→ EXERCISE OBJECTIVE: Print the first line of the data below and every one after it, through the line containing "Given: Collapse the", exactly as written.

→ DATA SHOWN:

■ ■ ■ ■ ■

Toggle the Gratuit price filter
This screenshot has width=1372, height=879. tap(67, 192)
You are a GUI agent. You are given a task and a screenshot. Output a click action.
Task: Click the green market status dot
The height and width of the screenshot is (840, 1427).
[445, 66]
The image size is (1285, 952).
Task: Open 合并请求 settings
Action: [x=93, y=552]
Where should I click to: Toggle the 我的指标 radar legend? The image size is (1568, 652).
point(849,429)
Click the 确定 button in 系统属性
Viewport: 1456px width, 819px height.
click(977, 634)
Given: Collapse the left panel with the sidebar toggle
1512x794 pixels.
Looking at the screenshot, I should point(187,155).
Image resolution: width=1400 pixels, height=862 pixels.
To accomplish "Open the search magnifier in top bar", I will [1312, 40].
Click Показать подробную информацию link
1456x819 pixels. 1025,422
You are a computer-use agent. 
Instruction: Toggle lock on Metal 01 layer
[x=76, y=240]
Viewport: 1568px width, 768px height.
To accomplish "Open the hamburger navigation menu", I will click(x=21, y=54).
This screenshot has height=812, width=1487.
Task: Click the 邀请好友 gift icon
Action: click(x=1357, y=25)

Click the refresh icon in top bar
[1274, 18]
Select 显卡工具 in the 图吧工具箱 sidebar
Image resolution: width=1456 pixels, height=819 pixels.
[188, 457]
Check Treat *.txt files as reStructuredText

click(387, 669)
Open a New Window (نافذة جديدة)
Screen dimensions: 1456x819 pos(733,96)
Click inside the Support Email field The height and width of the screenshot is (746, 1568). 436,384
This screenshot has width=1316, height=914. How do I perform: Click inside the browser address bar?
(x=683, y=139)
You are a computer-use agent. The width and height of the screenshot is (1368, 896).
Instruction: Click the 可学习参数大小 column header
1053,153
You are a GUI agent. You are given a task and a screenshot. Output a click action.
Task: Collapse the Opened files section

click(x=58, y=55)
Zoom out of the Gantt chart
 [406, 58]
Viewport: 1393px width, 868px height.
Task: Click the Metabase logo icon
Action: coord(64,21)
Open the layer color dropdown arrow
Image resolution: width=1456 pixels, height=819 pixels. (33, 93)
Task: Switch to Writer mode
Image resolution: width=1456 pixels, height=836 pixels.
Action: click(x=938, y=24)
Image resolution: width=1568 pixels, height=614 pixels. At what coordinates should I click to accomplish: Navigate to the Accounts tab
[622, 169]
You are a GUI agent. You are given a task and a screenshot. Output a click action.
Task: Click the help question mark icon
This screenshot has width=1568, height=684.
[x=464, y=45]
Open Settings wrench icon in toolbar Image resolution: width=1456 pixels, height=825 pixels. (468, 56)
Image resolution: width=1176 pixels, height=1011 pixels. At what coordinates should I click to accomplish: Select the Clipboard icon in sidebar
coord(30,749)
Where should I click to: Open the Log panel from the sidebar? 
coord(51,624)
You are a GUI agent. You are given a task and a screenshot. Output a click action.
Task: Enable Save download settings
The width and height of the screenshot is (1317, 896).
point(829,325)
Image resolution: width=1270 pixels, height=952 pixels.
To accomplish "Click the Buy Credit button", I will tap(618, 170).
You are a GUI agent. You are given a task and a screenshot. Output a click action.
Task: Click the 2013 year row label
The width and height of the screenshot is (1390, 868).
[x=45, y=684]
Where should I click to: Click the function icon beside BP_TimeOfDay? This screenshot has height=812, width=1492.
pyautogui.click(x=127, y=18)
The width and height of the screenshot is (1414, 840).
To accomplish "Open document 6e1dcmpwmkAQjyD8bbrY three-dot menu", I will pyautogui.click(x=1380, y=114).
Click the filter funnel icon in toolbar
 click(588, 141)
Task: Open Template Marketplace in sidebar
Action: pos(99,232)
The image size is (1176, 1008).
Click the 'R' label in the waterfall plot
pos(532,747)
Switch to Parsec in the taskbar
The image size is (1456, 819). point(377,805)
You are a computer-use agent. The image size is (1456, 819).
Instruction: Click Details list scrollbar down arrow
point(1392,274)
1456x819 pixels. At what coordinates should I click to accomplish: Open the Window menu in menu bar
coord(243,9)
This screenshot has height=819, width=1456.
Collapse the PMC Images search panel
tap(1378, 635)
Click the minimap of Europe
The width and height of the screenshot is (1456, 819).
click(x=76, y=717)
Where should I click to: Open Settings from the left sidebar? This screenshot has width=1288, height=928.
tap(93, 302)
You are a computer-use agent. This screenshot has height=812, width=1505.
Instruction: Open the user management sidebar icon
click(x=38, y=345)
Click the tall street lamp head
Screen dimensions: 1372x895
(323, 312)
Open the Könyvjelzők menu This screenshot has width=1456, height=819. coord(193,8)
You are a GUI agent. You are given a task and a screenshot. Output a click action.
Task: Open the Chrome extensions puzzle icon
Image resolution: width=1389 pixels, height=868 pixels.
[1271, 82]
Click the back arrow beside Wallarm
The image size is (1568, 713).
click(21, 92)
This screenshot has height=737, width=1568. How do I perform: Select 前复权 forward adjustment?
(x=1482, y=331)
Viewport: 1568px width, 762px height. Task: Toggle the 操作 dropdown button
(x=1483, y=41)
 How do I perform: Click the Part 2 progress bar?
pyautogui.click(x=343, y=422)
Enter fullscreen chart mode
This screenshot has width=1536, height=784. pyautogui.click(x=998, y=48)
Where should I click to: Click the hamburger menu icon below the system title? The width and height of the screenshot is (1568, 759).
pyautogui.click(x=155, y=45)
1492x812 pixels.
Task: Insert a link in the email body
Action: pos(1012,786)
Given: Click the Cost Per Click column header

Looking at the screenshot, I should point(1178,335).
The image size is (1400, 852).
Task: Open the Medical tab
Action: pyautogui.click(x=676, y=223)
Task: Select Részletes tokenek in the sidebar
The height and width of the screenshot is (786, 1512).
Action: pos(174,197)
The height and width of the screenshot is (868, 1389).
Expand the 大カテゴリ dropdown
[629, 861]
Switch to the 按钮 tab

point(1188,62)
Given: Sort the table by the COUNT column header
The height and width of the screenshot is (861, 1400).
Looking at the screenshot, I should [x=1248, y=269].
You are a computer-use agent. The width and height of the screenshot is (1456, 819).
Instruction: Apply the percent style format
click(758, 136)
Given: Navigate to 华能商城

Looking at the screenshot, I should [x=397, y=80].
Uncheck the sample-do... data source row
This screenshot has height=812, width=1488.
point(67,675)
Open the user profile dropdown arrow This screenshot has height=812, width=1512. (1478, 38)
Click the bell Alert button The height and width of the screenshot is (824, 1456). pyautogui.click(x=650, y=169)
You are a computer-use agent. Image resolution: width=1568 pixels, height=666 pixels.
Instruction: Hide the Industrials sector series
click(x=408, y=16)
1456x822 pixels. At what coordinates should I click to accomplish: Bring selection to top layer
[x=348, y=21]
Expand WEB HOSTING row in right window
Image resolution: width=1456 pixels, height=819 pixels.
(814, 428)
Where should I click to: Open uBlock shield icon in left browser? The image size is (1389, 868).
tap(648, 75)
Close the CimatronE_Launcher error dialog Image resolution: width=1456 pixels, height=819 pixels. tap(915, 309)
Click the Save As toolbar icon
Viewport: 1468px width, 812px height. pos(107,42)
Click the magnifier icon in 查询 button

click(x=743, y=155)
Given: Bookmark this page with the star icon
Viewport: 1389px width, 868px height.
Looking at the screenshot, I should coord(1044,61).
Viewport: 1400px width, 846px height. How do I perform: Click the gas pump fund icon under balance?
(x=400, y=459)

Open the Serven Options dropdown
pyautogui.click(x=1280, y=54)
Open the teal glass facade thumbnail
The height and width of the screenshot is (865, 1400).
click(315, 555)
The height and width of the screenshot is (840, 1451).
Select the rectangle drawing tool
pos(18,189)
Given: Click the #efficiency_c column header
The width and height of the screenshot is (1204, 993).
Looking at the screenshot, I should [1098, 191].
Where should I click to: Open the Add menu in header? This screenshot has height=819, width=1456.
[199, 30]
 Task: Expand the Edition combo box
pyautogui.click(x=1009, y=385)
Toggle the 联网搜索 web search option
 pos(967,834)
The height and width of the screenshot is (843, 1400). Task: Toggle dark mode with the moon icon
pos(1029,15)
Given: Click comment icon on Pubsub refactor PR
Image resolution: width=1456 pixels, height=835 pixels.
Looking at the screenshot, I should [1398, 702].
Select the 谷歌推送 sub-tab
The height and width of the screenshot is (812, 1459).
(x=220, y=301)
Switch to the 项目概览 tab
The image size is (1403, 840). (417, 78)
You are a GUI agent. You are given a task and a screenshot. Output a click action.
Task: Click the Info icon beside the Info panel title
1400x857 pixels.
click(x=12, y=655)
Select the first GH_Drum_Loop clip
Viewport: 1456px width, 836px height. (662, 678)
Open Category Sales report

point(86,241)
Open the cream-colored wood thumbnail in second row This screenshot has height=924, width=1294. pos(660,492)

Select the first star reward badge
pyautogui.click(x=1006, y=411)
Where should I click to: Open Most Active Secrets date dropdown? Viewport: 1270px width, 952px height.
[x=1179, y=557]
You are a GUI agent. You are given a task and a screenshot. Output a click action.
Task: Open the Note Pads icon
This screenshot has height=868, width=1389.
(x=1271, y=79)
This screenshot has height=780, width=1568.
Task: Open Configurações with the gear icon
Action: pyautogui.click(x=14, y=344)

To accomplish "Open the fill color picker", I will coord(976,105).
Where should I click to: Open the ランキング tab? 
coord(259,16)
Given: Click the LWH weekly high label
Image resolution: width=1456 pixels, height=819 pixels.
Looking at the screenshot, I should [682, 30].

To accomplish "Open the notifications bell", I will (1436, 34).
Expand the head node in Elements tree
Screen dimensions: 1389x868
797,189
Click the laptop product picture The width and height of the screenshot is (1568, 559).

■ ■ ■ ■ ■

→ YOUR RESPONSE:
Toggle the Gratuit price filter
This screenshot has width=1372, height=879. tap(67, 192)
You are a GUI agent. You are given a task and a screenshot. Output a click action.
Task: Click the green market status dot
The height and width of the screenshot is (840, 1427).
[445, 66]
The image size is (1285, 952).
Task: Open 合并请求 settings
Action: [x=93, y=552]
Where should I click to: Toggle the 我的指标 radar legend? The image size is (1568, 652).
point(849,429)
Click the 确定 button in 系统属性
Viewport: 1456px width, 819px height.
click(977, 634)
Given: Collapse the left panel with the sidebar toggle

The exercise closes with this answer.